A new WBUR poll finds Elizabeth Warren leading US Sen. Scott Brown by a 48-43 margin, a turnaround from a poll earlier this month. The Globe gives front-page exposure to Brown’s modeling days, which also included frontal exposure. The paper also looks at his campaign’s last-minute bid for votes in black neighborhoods, but suggests it’s not likely to yield much. The Herald endorses Brown for Senate, arguing that Brown “has kept the promises he made during that special election campaign,” and that there “is every reason to believe Brown will continue to be a voice of fiscal sanity and of bipartisanship” in the Senate.

This is for entertainment purposes only: The European betting company Paddy Power issued its top 10 bets on The Donald’s promised “game changing” announcement today, including 250 to 1 odds that the 21st century carnival barker will accuse President Obama of being an alien, as opposed to an immigrant. Paddy Power also makes Obama an odds-on favorite for reelection, setting the odds at 2 to 5, while the chances of Mitt Romney winning are 15 to 8.

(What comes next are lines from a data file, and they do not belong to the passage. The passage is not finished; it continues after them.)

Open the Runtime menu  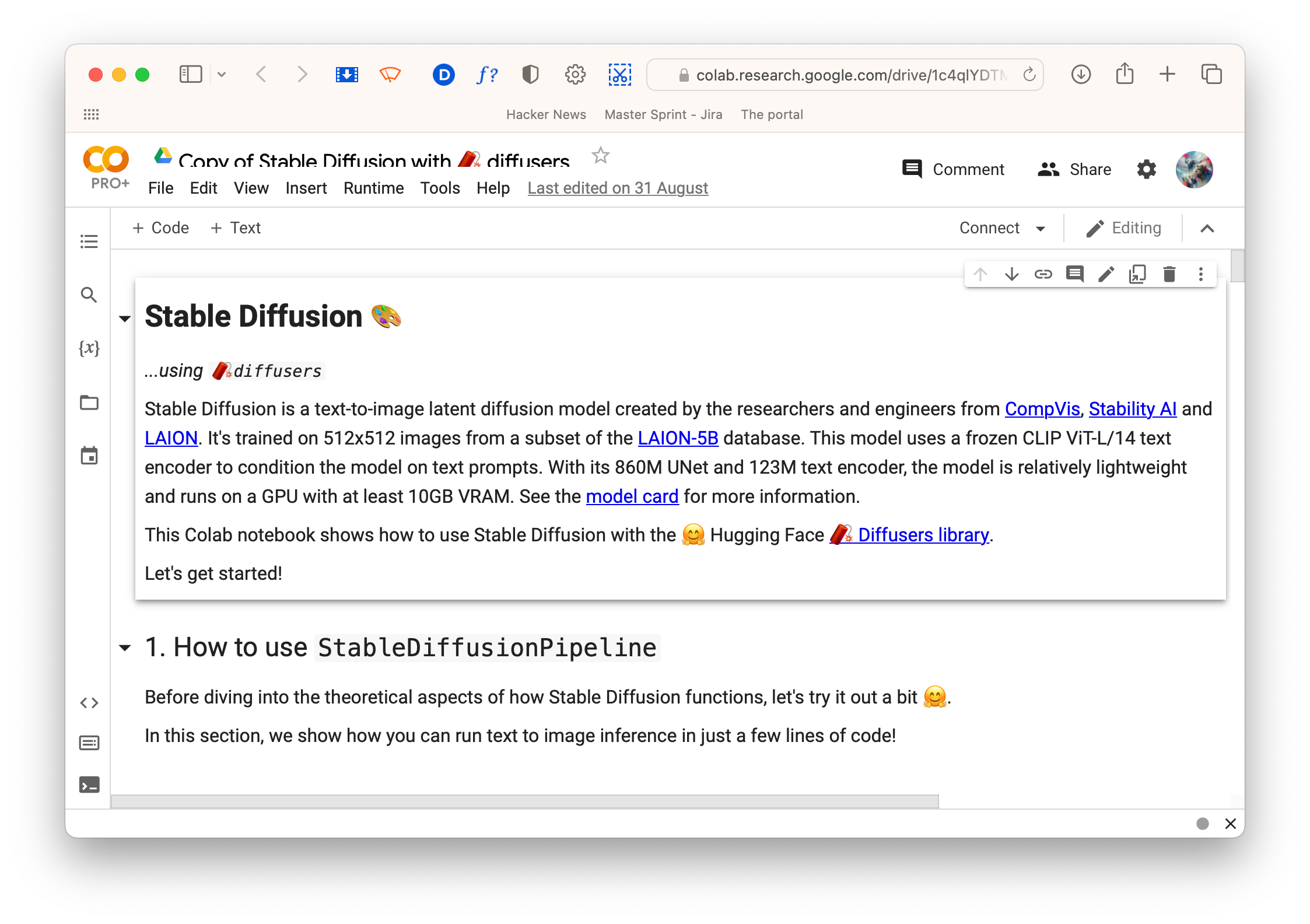pyautogui.click(x=373, y=188)
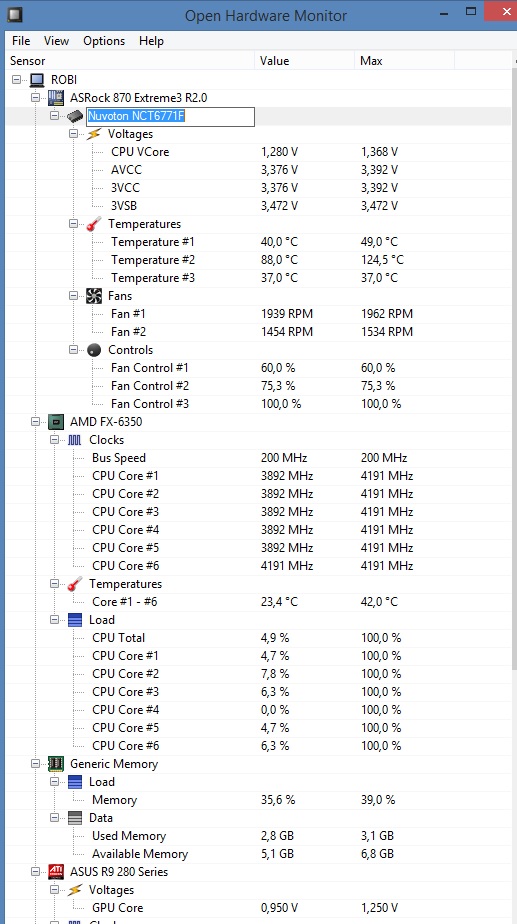Collapse the Generic Memory node
This screenshot has height=924, width=517.
pyautogui.click(x=35, y=764)
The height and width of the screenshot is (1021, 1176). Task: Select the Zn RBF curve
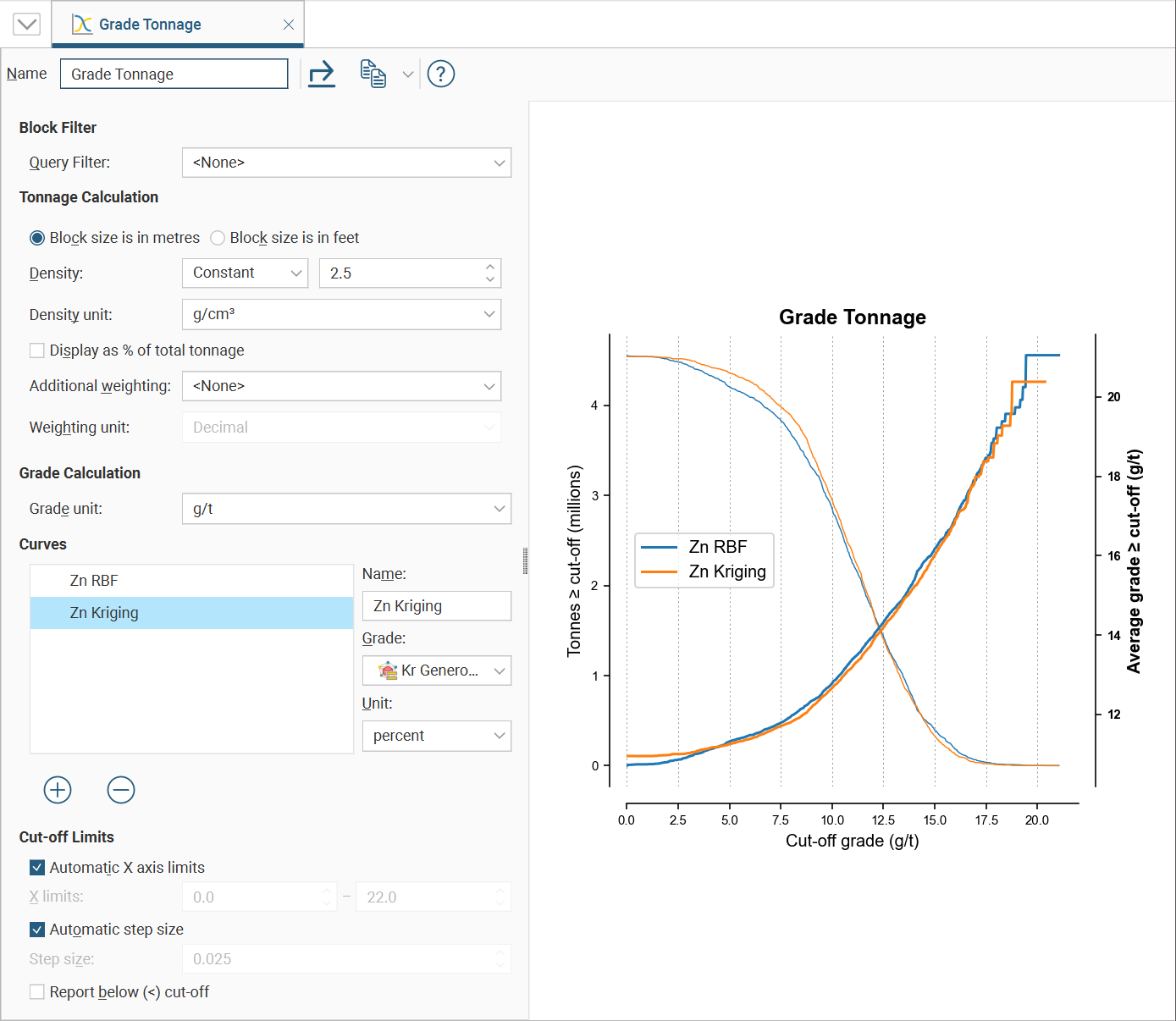(x=94, y=581)
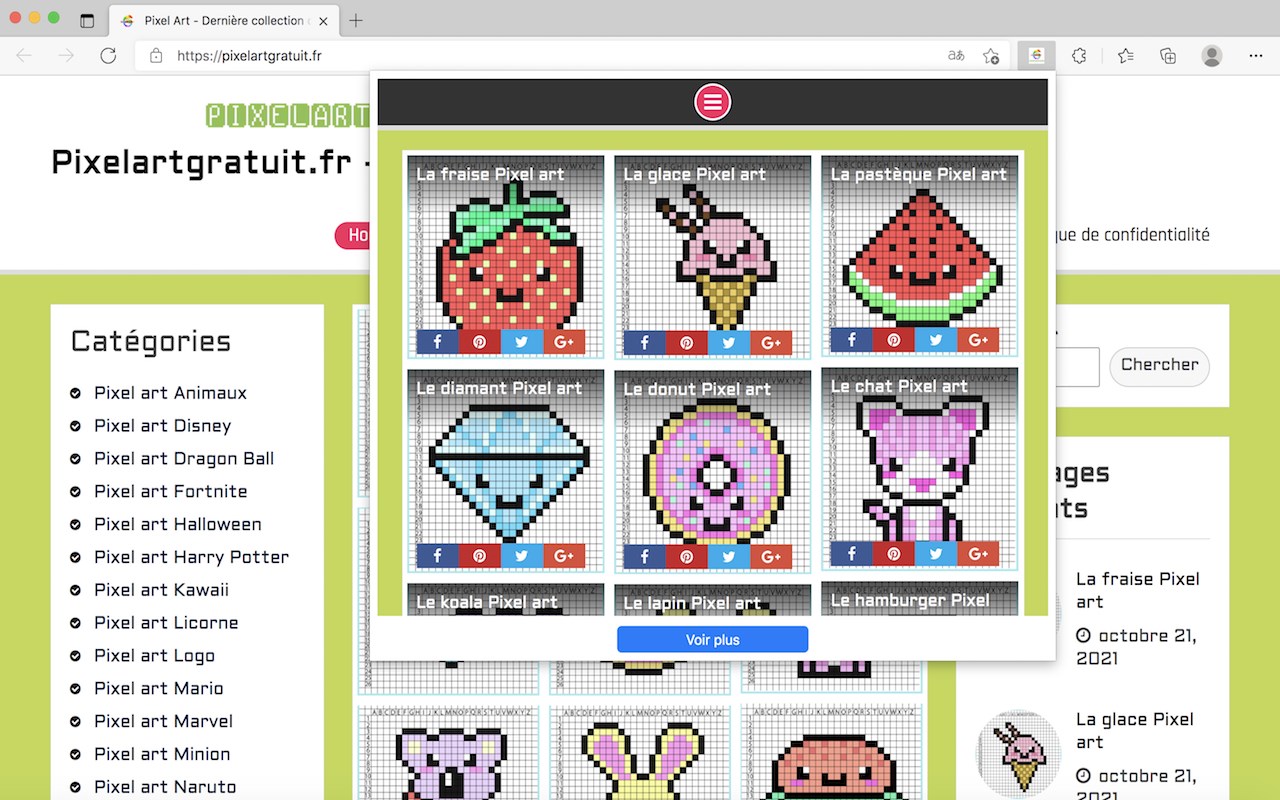Share Le diamant on Google Plus
Image resolution: width=1280 pixels, height=800 pixels.
point(564,556)
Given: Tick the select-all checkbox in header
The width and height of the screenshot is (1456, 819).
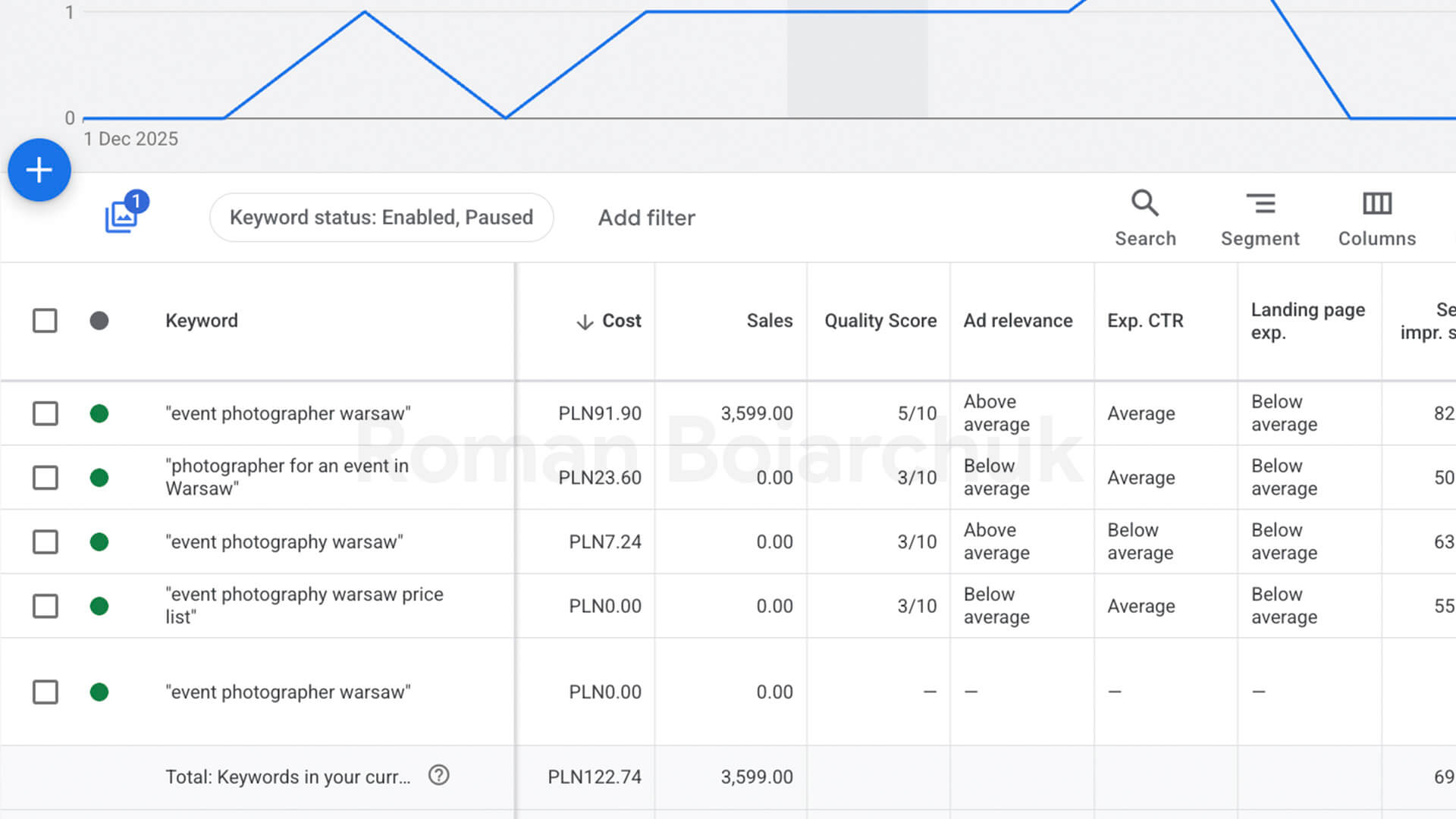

Ben Stein was very discouraged by Romney’s third debate performance. The Weekly Standard pulls apart the Tampa Bay Times endorsement of Obama, focusing on the fact the paper is the parent of the Pulitzer Prize winning fact-checking site, PolitiFact. Both candidates pour their energies into a handful of battleground states. Those states are also seeing the nastiest bits a nasty campaign has to offer. The Atlantic argues that Obama’s new second-term plan isn’t new, and says it’s barely even a plan.

With the presidential race looking like a cliffhanger, the Globe’s Glen Johnson looks at the possibility that the electoral college winner might lose the popular vote, a constitutional quirk that worked out quite nicely for George W. Bush.

Patrice Tierney, the wife of US Rep. John Tierney, was injured in a car accident, the Eagle-Tribune reports. Gloucester officials endorse the congressman, the Gloucester Times reports.


WBUR’s On Point looks at iPads in the classroom. CommonWealth wrote about their use at BC High School this summer.


Governing examines Massachusetts programs to rein in the cost of treating the state’s heaviest health care users, called dual eligibles.

New Bedford public housing will be completely smoke-free within the next year.


The Globe’s Erin Ailworth  traces Waltham battery maker A123’s fast climb — and hard fall.

Despite several setbacks, Freetown officials are determined to put a solar array at the town’s former landfill.


A former Plymouth police sergeant pleaded not guilty in federal court yesterday to civil rights violations when he allegedly assaulted a handcuffed prisoner in a station cell then tried to cover it up.


New York Times public editor Margaret Sullivan questions whether the newspaper’s incoming chief executive, Mark Thompson, is the right person for the job, given his role at the BBC and the revelations that a popular entertainer there sexually abused hundreds of women and girls over the course of six decades. “How likely is it that he knew nothing?” Sullivan asks.